INFORMATION GIVEN:
----------------------------------------

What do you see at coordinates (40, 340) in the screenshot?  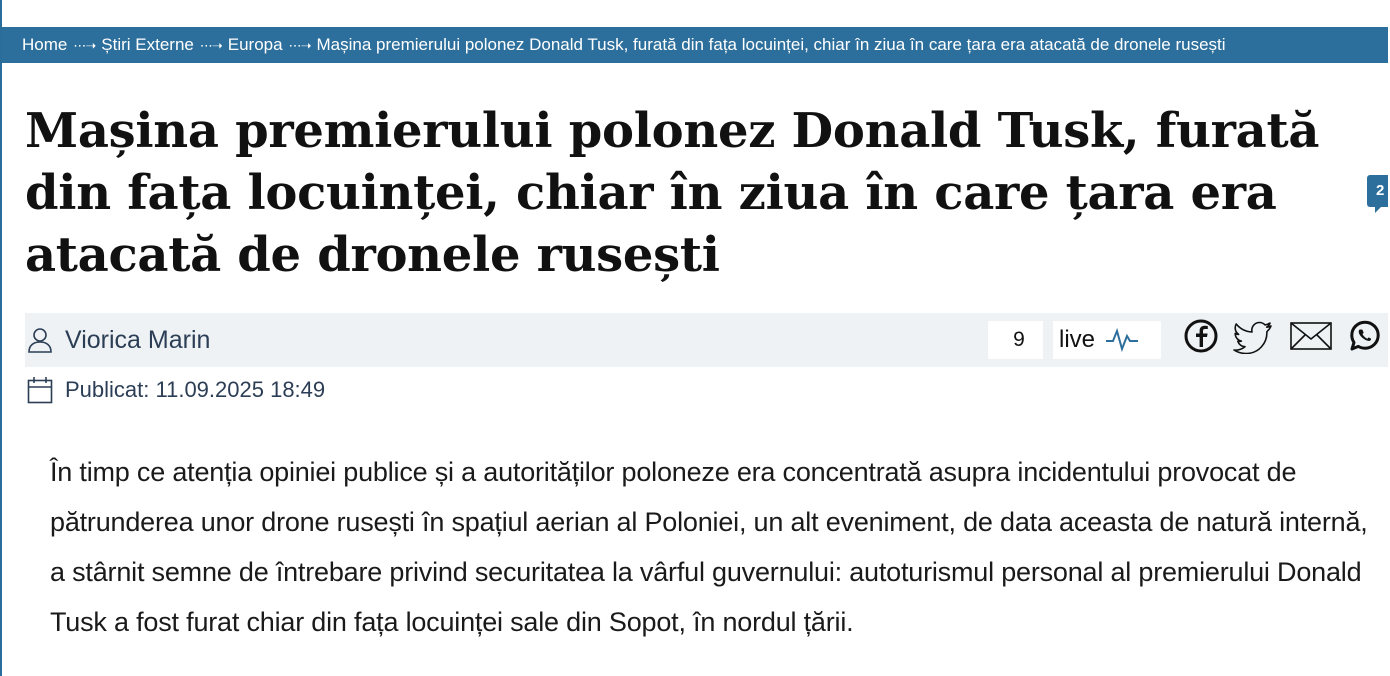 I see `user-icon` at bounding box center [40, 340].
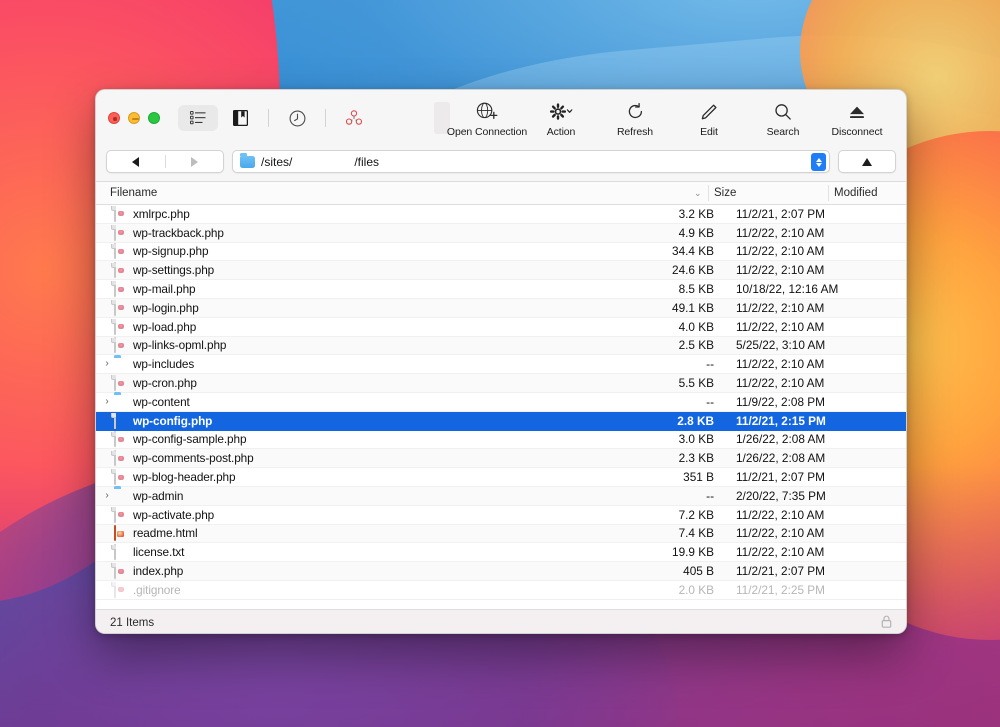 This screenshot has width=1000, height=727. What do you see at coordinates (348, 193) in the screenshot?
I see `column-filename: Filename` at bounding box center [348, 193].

----------------------------------------

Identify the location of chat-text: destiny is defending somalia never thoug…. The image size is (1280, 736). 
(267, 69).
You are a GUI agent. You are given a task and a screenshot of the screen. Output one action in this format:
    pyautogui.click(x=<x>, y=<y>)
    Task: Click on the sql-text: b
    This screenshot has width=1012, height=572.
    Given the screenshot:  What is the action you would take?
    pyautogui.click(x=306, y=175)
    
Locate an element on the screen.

----------------------------------------

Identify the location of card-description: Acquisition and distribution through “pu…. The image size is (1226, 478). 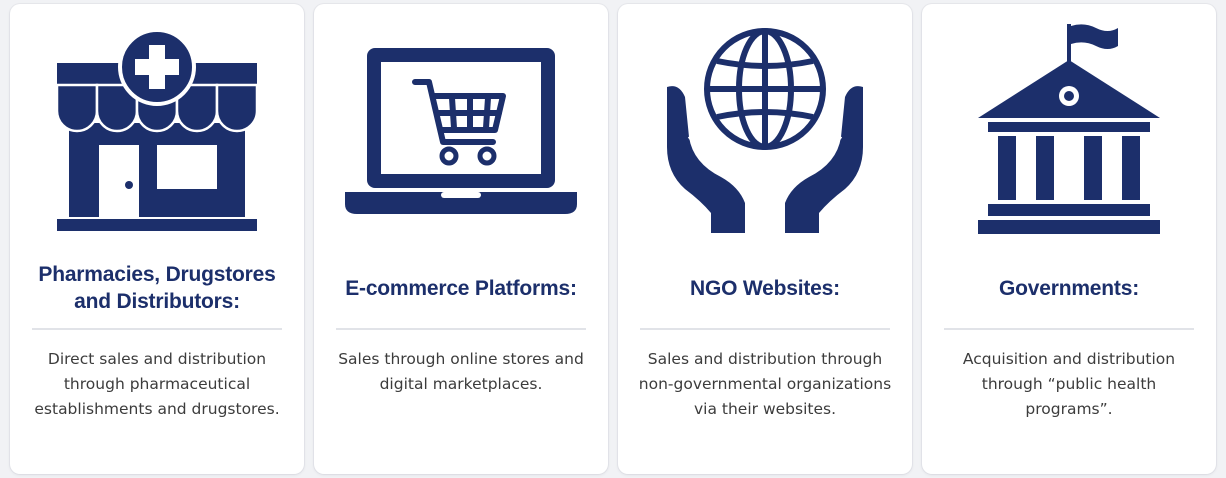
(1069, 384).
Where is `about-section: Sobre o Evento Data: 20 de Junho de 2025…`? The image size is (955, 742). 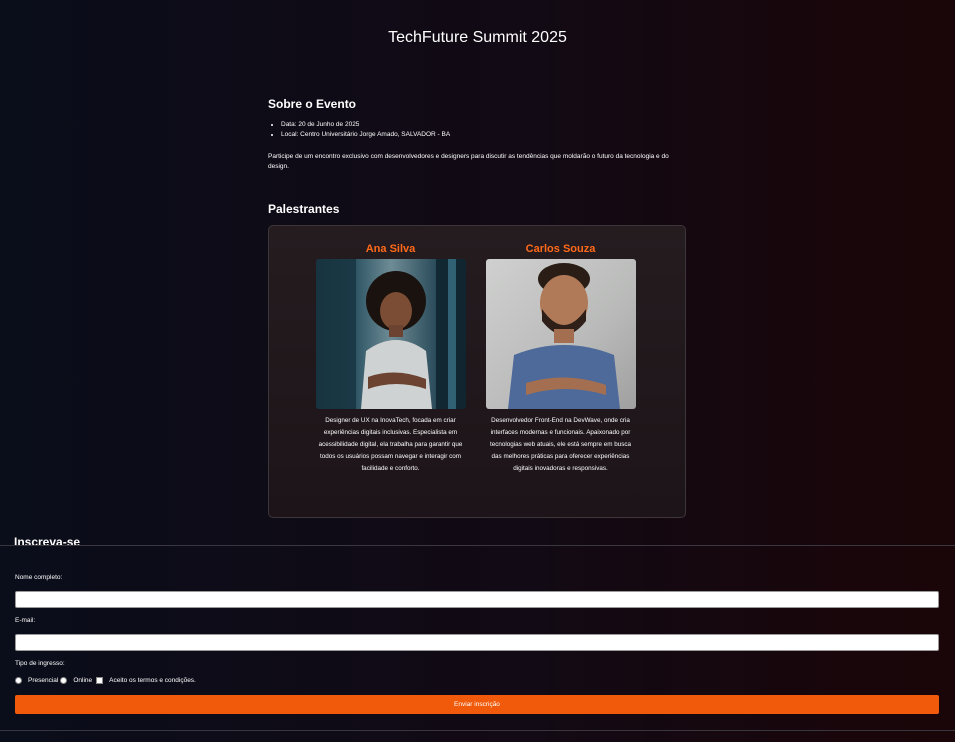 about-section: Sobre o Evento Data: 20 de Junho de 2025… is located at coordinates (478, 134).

----------------------------------------

WHAT NEEDS TO BE DONE:
Rename "screenshot" to "screen capture" in the records between the line containing "You are a GUI" and the line containing "Locate an element on the screen.", inclusive, and write out only those lines, leaving everything else unchanged.

RESULT OF THIS TASK:
You are a GUI agent. You are given a task and a screen capture of the screen. Output one action in this format:
    pyautogui.click(x=<x>, y=<y>)
    Task: Click on the sql-text: b
    This screen capture has width=1012, height=572.
    Given the screen capture:  What is the action you would take?
    pyautogui.click(x=306, y=175)
    
Locate an element on the screen.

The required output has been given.